I spent a little too much of this book feeling exasperated – Julius is hot-headed and does some pretty stupid stuff for no particular reason – but things work out in the end, and it’s short enough (just over 200 pages) that it’s worth the minor amount of effort required to stick it out. It’s a clever little what-if story and I enjoyed the sly pop-culture jokes (like the name of the Bitchun Society, for one). If you’re looking for something that deals with the headier questions of immortality, economics, and social interaction, this book would probably be a bit too shallow for you. However, if you’re interested in a quick bit of light Sci Fi, check this one out.

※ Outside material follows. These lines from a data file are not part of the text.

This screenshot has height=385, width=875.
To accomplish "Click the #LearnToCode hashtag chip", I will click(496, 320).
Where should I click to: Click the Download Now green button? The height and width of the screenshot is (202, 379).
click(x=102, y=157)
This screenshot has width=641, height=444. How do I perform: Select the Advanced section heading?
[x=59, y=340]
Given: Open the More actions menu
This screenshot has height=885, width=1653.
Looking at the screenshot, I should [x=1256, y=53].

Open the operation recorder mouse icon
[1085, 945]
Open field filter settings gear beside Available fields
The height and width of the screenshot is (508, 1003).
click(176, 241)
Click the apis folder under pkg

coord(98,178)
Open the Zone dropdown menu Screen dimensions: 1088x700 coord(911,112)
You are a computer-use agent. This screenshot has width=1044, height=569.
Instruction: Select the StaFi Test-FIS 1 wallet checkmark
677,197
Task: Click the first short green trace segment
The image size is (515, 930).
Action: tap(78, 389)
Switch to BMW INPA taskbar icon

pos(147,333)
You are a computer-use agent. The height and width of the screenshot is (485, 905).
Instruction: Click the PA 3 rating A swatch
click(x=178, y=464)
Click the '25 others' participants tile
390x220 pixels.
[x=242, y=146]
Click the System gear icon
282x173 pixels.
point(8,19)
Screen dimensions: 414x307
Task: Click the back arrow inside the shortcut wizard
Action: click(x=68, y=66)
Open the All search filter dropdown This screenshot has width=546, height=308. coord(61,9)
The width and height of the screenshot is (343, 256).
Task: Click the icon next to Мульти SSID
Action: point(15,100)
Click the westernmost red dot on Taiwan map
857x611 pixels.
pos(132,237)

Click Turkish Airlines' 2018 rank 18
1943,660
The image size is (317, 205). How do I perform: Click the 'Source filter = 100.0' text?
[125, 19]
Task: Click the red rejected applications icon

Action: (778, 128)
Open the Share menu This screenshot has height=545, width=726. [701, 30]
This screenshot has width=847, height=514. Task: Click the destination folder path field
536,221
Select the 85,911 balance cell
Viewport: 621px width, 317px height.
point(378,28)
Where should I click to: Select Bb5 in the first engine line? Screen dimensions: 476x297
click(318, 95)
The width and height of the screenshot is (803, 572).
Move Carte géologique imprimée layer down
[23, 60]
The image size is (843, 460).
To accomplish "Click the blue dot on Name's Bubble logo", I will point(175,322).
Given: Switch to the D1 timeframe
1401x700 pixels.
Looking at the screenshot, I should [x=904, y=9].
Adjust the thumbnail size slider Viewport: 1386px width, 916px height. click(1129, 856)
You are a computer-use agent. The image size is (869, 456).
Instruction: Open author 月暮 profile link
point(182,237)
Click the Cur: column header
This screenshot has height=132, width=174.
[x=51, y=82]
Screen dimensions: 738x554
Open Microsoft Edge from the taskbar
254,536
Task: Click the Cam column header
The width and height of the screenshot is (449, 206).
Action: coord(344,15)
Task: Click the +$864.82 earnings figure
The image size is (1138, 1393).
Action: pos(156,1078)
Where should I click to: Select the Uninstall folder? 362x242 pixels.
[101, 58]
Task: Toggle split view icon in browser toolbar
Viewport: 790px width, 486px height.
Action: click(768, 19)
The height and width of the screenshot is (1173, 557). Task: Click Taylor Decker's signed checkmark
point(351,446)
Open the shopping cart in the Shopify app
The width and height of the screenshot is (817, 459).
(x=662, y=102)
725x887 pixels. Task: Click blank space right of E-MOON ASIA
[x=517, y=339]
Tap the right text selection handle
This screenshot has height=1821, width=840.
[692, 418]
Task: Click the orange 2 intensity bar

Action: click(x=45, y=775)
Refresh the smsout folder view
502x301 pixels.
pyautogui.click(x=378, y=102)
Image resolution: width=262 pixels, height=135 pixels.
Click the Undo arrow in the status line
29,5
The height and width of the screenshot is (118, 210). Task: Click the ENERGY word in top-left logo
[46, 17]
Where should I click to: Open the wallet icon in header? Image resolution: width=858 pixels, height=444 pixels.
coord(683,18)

Also posted on BookCrossing.

And She Was by Cindy Dyson

And She Was by Cindy Dyson: Brandy is a young woman who drifts through life, moving from man to man, following each wherever he takes her. At the start of this book she has just followed the latest all the way to Dutch, a tiny town on the Aleutian Island of Unalaska. Intertwined with her story is that of several generations of Aleutian women, each sacrificing so that her people may live. The first half of the book is kind of slow, paddling around in shallow waters to thoroughly set the scene. After that it picks up, both the story and its characters gaining depth as Brandy begins her slow transformation at the edge of the world.

This is an atmospheric book, in that it involves highly detailed characters with highly detailed backstories living in a highly detailed world, but not a whole lot actually happens. It is not the kind of book that keeps you up at night, dying to read just one more chapter. This is not necessarily a bad thing – this is a good book to curl up with on a quiet afternoon and just let yourself travel to the Aleutians of twenty years ago.

Also posted on BookCrossing.

Dragonlance Chronicles by Margaret Weis and Tracy Hickman

Dragonlance Chronicles by Margaret Weis and Tracy Hickman: Three books (Dragons of Autumn Twilight, Dragons of Winter Night, and Dragons of Spring Dawning) that comprise a single story, so I’m reviewing them all together. I’m not usually interested in multiple-author series fantasy, but this trilogy is one of my fiance’s all-time favorites and he wanted to share them with me. These books were inspired largely by a role playing campaign using the Advanced Dungeons and Dragons system. I wish I hadn’t known that beforehand, because too often I caught myself imagining not elves fighting dragons, but people rolling dice. It didn’t help that the map was obviously drawn on hex paper. Luckily, this feeling subsided almost completely after the first book.

This was a nice bit of “bubblegum fantasy” (not my term, and not meant to be derogatory either). Full of stereotypes – the half-breed with torn loyalties, the duty-obsessed knight, the healing priestess, the grouchy old dwarf with a heart of gold, the fearless thief who provides comic relief, the mysterious mage, the huge brute of a man who’s always hungry – but they are comforting and familiar, not shallow and cliche. Likewise with the plot: a group of unlikely heroes go on a quest to save the world. In this case, they are looking for a way to defeat the evil dragons and their minions through the discovery and/or recreation of the legendary dragonlance. Cheesy? Perhaps, but the characters are well-written and the action is almost nonstop. If you like your fantasy traditional and epic, this trilogy’s for you. As for me, no matter what other genres I read and adore, there will always be a part of me that yearns to go a-questing. These books fill that need.